No exento de epítetos como recurso principal, “Conjuro de la bailarina” muestra las habilidades de Esquinca al travestirse, por denominar de alguna forma este procedimiento, en tanto le otorga voz a la bailarina que habla en el poema: “Sólido muro”, “dura piedra”, “pared intraspasable” o “aire dócil”. Al sugerir que el obstáculo podría ser casi infranqueable, el ruego vuelve enorme el contraste con lo que se desea: “deja que el aire sea siempre// lo que siempre ha sido,/ aire de naderías respirables”. Si no bastara el pequeño despliego de epítetos, sería suficiente con pensar que “Conjuro de la bailarina” vale la pena sólo por un endecasílabo que habrían envidiado ––excúseme el lector la hipérbole–– tanto López Velarde como Borges: “que fragmentado el múltiple tobillo”.
Esquinca, todo parece indicarlo, es un poeta pródigo en devociones que lo conducen inevitablemente a la hagiografía. Hagiografías laicas, se entiende. En Cámara nupcial, su libro de 2015, por ejemplo, en cuyo altar se le rinde pleitesía a Emily Dickinson. Cosa más o menos parecida podría decirse de ese retablo que es “Cristóbal y el niño”. Vastamente frecuentada su figura en las artes visuales, la encontramos, entre otros, en El Bosco y en José de Ribera. No obstante, bien podría decirse que resulta más conocida por su representación que por su culto dentro de la Iglesia. Refiere, alegóricamente, la bondad de san Cristóbal, el patrono de los solteros, que es un gigantón, y el peso del mundo que entraña, sin ser voluminoso, el niño Jesús. Cuidadosamente concebidos, los poemas de Esquinca semejan pinturas o apelan a cuadros que el yo lírico se ocupa de narrar. Adquieren la condición, como muy bien lo detectó Ernesto Lumbreras en la breve nota que acompaña Paso de ciervo (1998), de “ejercicios plásticos”.

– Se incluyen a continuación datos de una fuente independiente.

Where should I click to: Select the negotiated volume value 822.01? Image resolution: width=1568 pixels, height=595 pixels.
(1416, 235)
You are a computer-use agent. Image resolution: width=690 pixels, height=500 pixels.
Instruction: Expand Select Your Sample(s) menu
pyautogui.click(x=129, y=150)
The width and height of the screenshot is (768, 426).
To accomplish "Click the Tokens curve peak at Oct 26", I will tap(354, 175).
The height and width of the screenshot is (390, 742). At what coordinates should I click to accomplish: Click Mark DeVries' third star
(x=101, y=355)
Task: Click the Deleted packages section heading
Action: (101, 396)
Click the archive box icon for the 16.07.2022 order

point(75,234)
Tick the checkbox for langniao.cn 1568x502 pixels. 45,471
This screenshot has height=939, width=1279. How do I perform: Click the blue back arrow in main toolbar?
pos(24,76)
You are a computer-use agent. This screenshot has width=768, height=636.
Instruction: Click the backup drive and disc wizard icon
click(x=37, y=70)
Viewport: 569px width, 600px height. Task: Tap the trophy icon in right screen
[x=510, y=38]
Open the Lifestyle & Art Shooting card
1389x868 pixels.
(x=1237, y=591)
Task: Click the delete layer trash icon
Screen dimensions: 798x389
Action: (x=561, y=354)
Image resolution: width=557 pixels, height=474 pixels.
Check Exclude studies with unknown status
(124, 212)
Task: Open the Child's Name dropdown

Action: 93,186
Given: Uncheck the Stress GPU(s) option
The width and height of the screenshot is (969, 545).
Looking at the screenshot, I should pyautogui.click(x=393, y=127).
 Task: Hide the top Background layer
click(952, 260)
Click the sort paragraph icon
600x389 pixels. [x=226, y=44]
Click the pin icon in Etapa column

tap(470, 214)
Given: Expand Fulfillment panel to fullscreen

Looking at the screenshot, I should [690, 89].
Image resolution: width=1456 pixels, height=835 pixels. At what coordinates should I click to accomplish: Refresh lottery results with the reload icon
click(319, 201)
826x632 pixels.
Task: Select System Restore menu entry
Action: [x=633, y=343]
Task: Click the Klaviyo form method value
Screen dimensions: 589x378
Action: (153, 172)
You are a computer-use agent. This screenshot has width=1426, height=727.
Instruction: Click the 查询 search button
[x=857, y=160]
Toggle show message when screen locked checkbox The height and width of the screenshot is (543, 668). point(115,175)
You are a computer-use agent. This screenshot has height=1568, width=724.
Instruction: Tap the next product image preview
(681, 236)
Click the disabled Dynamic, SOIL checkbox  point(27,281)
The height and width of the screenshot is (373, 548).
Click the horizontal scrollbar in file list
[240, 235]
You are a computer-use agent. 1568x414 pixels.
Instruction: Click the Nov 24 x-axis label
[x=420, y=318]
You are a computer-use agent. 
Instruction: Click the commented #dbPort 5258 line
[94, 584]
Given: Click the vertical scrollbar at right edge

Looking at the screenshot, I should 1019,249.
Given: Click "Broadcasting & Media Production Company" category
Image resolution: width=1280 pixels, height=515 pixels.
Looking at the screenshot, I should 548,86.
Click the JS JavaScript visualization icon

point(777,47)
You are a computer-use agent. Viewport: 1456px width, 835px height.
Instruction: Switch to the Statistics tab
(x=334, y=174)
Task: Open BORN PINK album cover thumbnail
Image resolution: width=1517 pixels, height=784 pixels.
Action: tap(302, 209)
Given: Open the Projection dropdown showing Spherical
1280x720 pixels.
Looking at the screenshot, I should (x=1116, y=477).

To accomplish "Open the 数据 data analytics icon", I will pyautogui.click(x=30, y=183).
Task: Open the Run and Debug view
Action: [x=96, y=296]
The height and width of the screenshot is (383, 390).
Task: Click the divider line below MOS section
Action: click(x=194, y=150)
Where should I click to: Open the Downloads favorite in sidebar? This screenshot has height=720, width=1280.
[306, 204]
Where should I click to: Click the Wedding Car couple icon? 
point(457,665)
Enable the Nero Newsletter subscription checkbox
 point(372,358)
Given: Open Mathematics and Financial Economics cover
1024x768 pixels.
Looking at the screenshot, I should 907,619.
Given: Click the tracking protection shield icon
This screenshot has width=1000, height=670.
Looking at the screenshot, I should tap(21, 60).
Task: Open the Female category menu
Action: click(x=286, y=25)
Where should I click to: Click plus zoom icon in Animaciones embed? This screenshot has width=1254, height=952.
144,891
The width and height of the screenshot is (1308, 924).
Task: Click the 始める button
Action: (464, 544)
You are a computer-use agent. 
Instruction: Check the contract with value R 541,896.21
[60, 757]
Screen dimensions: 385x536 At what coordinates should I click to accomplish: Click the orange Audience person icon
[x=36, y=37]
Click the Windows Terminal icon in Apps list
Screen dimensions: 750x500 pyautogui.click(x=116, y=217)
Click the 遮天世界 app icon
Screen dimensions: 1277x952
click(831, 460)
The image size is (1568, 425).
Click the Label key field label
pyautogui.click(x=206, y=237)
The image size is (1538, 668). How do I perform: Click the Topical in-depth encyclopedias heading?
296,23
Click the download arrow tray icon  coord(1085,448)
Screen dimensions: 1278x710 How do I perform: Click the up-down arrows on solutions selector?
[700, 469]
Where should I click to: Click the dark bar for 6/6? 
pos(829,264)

Elegiaco deberá considerarse el poema-homenaje a Minerva Margarita Villarreal (“MMV”), la poeta regiomontana muerta en 2019. Autora de Las maneras del agua (2016), un libro de raigambre religiosa, pero también de Tálamo, conjunto que Esquinca cita (“Atravesé los campos/entre lobos y viento/ No se trata de un sueño/ lo que hallé en la niebla”) y enseguida la interpela: “Tú, muchacha siempre,/ buscabas el abrazo de Dios/ en un círculo de dolor iluminado”. Al incorporar los versos de Villarreal lo hace, digamos, desde una perspectiva crítica: los “sintetiza”, cosa que, según yo, los mejora. En mi edición de 2011, el poema es este:
Atravesé los campos
la niebla
entre lobos y viento
Avanzo
No se trata de un sueño
sino del rojo
y lo que hallé en la niebla
Quizá porque el volumen está presidido por una voluntad casi exquisita ––“delicada” acaso sea una manera menos exquisita de decirlo––, surge de repente algún verso que no me acaba de gustar: “con un stop de piedra encalada”, por ejemplo. “Betelgeuse”, donde se encuentra el decasílabo anterior, quizá sea el poema menos convincente (el que menos comprendí, en todo caso) del libro. Hice mi lectura con la sensación de que el poema se tornaba nebuloso, como la estrella a la que se refiere. En contrapartida, diré que celebro la existencia de los dos poemas finales: “Galope de un caballo en el páramo” y “Casandra en la cocina”. Sobre todo de este último, al cual pertenecen estos versos: “cuando dice/ ‘la sola bondad lo puede todo’,/ yo veo un desierto,/ cadáveres entre palmeras,/ una guerra perdida”.